Welcome

Consent is a daily part of good adult social care. It is not only about signatures or major medical treatment. It also applies to the everyday support that care staff provide, such as helping with washing, dressing, continence care, medicines, mobility, meals, observations, appointments, and access to personal space. When consent is handled well, people are more likely to feel safe, respected, involved, and in control of their own lives.
This course is for care assistants, senior carers, support workers, team leaders, supervisors, and other frontline staff working in residential care homes, nursing homes, and other adult social care settings. It focuses on practical consent and decision-making in day-to-day care, including how to support understanding, respond to refusal, recognise possible lack of capacity, work with families and lawful representatives, and know when to escalate concerns.
This is a UK-wide course about everyday consent practice in adult social care. The practical principles are shared across the UK: involve the person, support understanding, avoid pressure, respect refusal where the person can decide, and escalate when capacity, restriction, or legal authority is unclear.
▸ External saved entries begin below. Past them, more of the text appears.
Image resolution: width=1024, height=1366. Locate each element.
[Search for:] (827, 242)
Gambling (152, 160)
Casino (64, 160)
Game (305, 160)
The legal frameworks differ between the four nations, so the course gives England and Wales detail where the Mental Capacity Act 2005 applies, and signposts Scotland and Northern Ireland where their frameworks differ.
Why This Course Matters
- Protect dignity and rights: adults receiving care should be involved in decisions about their own lives as far as possible.
- Improve everyday care: practical consent habits reduce conflict, distress, and avoidable complaints.
- Respond lawfully when capacity is in doubt: staff need to know when to support a decision, when to assess or escalate, and when best interests processes apply.
- Avoid unsafe restrictive practice: refusal, distress, restraint, and locked-door arrangements must never be handled casually.
- Work more confidently with families and professionals: relatives, attorneys, advocates, nurses, GPs, and managers all have roles, but not all have the same authority.
How This Course Will Help You
After completing this course, you should be better able to recognise what valid consent looks like in adult social care, support people to make their own decisions, respond appropriately when someone says no, understand the broad legal framework around mental capacity and best interests, and record and escalate concerns more confidently.